As a preferred scheme, the objective function is:
f=CABpen+Cpeak+Closs+CTxloss
wherein the content of the first and second substances,
Figure BDA0003077658120000025
CABpenpenalty cost for arbitrage profit loss of electric vehicle owners; cAb,iThe peak clipping and valley filling income for the energy of the ith electric vehicle;
Figure BDA0003077658120000026
and (5) optimizing the charging power for the ith electric automobile.
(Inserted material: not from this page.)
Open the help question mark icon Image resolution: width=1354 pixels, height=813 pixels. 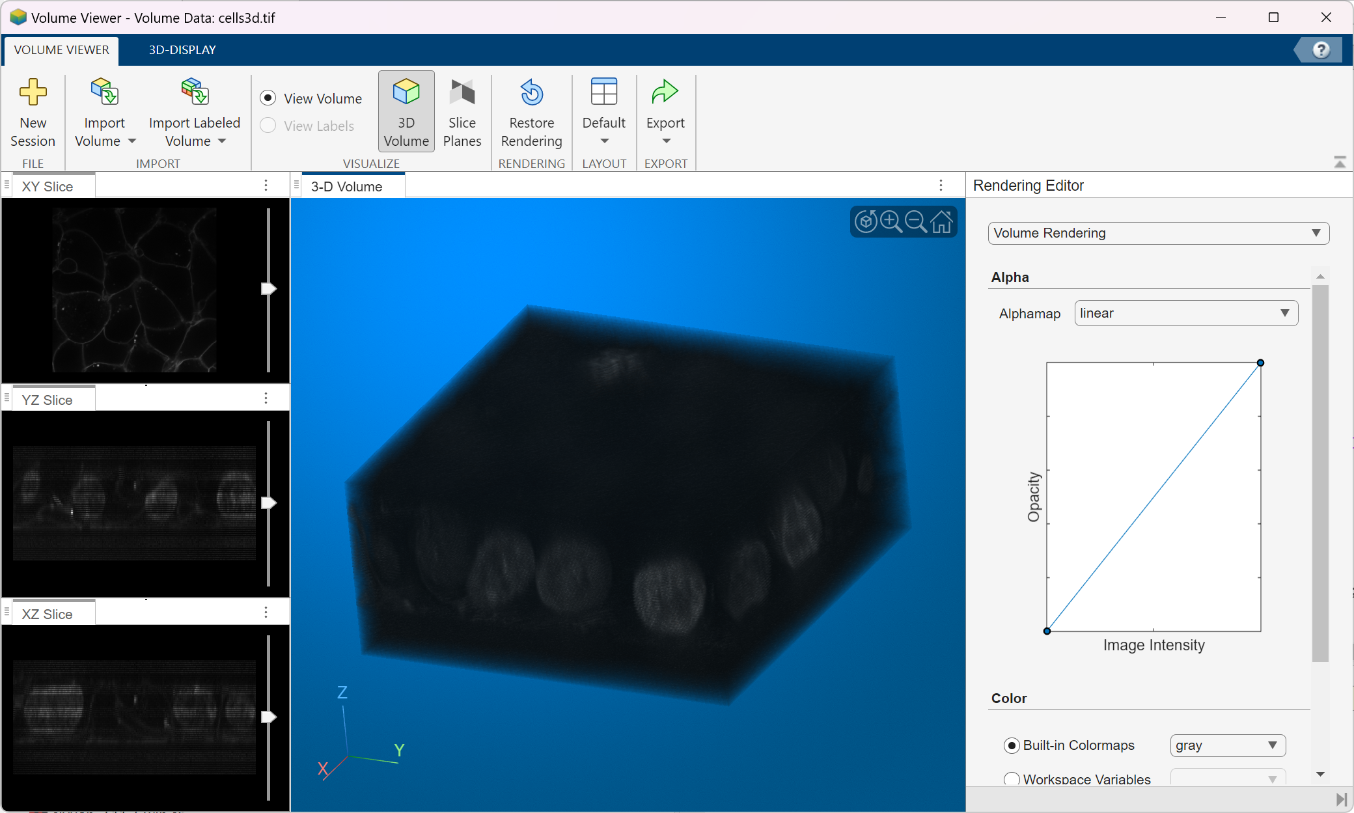(1321, 50)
As a preferred scheme, the constraint conditions comprise electric vehicle charging constraint, transformer capacity elastic constraint and power grid flow constraint;
wherein the electric vehicle constraints are:
SOCi,int=SOCi,depart-(100*εidi)/ci,bat
Figure BDA0003077658120000031
therein, SOCi,departIs the battery charge, ε, of the ith vehicle EV when it leaves homeiIs the power consumption of the ith electric vehicle; diFor daily driving distance, ci,batThe battery capacity of the electric automobile; SOCi,tAnd SOCi,t-1Battery charge of the ith EV at time t and a previous time (t-1), respectively;
when the EV battery is in the charging modeIn operation, ηEVIs equal to etacIf operating in discharge mode, ηEVIs equal to-1/etad,ηcAnd ηdRespectively representing charge and discharge efficiency;
the elastic constraint conditions of the transformer capacity are as follows:
Figure BDA0003077658120000032
St≤Sflex≤Smax
wherein, thetah,maxThe maximum limit of the hottest point temperature of the winding; sflexSelecting different capacity constraints for the elastic constraint capacity of the transformer, namely according to the current working conditions such as the environmental temperature of the transformermaxFor maximum transformer capacity constraints, e.g. SmaxThe maximum rating of the transformer nameplate can be 1.4 times;
the power grid constraint is as follows:
Figure BDA0003077658120000033
Figure BDA0003077658120000034
wherein, Vj,tIs the voltage at node j at time t; vminAnd VmaxLower and upper limits of node voltage offset, respectively; i isk,tThe current for branch k at time t; i isk,maxThe maximum current limit at branch k.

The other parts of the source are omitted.